Simply put, they will be those platforms that are the hardest to replicate and offer the deepest capabilities that are key to value identification, like optimization, advanced predictive and prescriptive analytics, cognitive process automation, semantic risk identification and monitoring etc — whether the platform is a standalone best of breed platform in a financially stable 10M company or part of a suite of a larger 100M company or just one module in a suite in stable of suites in a 1B enterprise. So don’t try to guess which vendor will survive, instead focus on what platform will survive — and chances are you will be setting your organization up for success.

RPA: Are We There Yet?

Nope. Not even close. And a recent Hackett study proves it.

Earlier this month, The Hackett Group released a point of view on Robotic Process Automation: A Reality Check and a Route Forward where they noted that while early initiatives have produced some tangible successes, many organizations have yet to scale their use of RPA to a level that is making a major impact on performance, likely because RPA has come with a greater-than-expected learning curve.

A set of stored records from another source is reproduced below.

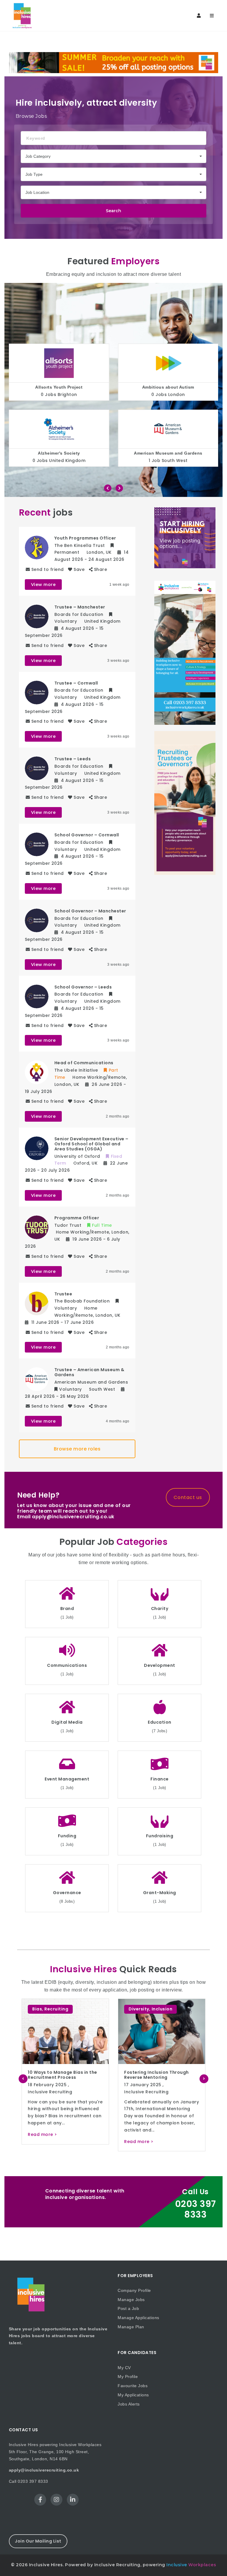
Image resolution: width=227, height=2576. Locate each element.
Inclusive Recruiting (50, 2092)
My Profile (128, 2376)
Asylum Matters (168, 453)
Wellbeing (186, 2009)
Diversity (42, 2009)
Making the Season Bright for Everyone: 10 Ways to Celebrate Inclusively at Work (160, 2077)
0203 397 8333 (195, 2209)
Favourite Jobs (132, 2385)
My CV (124, 2367)
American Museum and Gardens (59, 453)
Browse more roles (77, 1448)
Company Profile (134, 2290)
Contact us (188, 1497)
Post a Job (128, 2308)
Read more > (42, 2141)
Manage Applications (138, 2317)
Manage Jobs (131, 2299)
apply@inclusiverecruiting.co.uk (44, 2470)
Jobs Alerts (129, 2404)
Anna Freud (168, 387)
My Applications (133, 2395)
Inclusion (65, 2009)
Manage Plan (131, 2326)
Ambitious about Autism (59, 387)
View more (43, 584)
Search (113, 210)
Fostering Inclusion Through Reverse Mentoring (60, 2074)
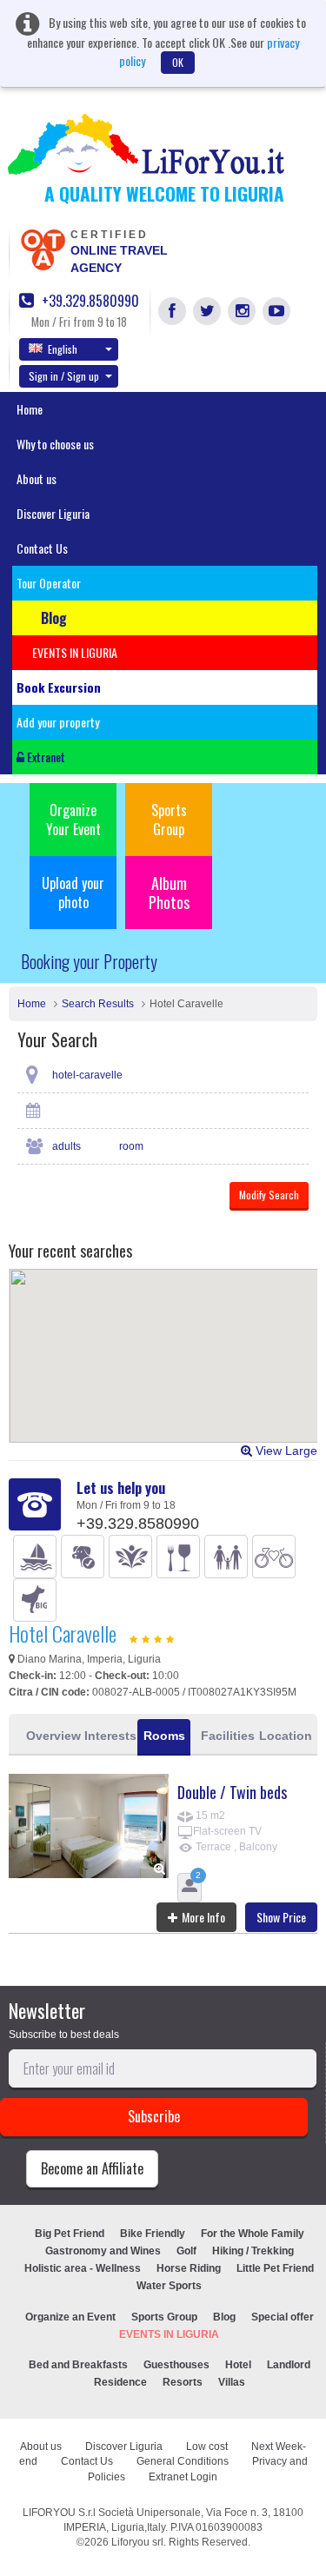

Right now, mainstream adoption of RPA is 3% in Finance, 3% in HR, 7% in Procurement, and 10% in GBS – Global Business Services. Experimentation (referred to as limited adoption) is higher, 6% in HR, 18% in Finance, 18% in Procurement, and 29% in GBS, but not that high, especially considering the high learning curve for the average organization will end up with a number of these not continuing the experiment.

Due to the large amount of interest, Hackett is predicting that, within 3 years, RPA will be mainstream in 11% of HR Organizations, a 4X increase, 30% of Procurement, a 4X increase, 38% of Finance, a 12X increase, and 52% in GBS, a 5X increase, as well as increases in experimentation. Experimentation will definitely increase due to the hotness of the topic, but mainstream adoption will require success, and as Hackett deftly notes, successful deployment requirements have certain key prerequisites too:

  • digital inputs
  • structured data
  • clear logical rules can be applied

And when the conditions are right, organizations:

  • realize operational cost benefits
  • have less errors and more consistent rule application
  • benefit from increased productivity
  • are able to refocus talent on higher-value work
  • strengthen auditability for key tasks
  • have enhanced task execution data to analyze and improve processes

But this is not enough for success. Hackett prescribes three criteria for success, which they define as:

  • selecting the right RPA opportunities
  • planning the journey
  • building an RPA team or COE

and you’ll have to check out Robotic Process Automation: A Reality Check and a Route Forward for more details, but is this enough?

Maybe, maybe not. It depends on how good of an RPA team is built, and how good they are at identifying appropriate use cases for RPA, and how good they are at the successful implementation. Success breeds success, but failure eliminates the option of continued use of RPA, at least until a management changeover.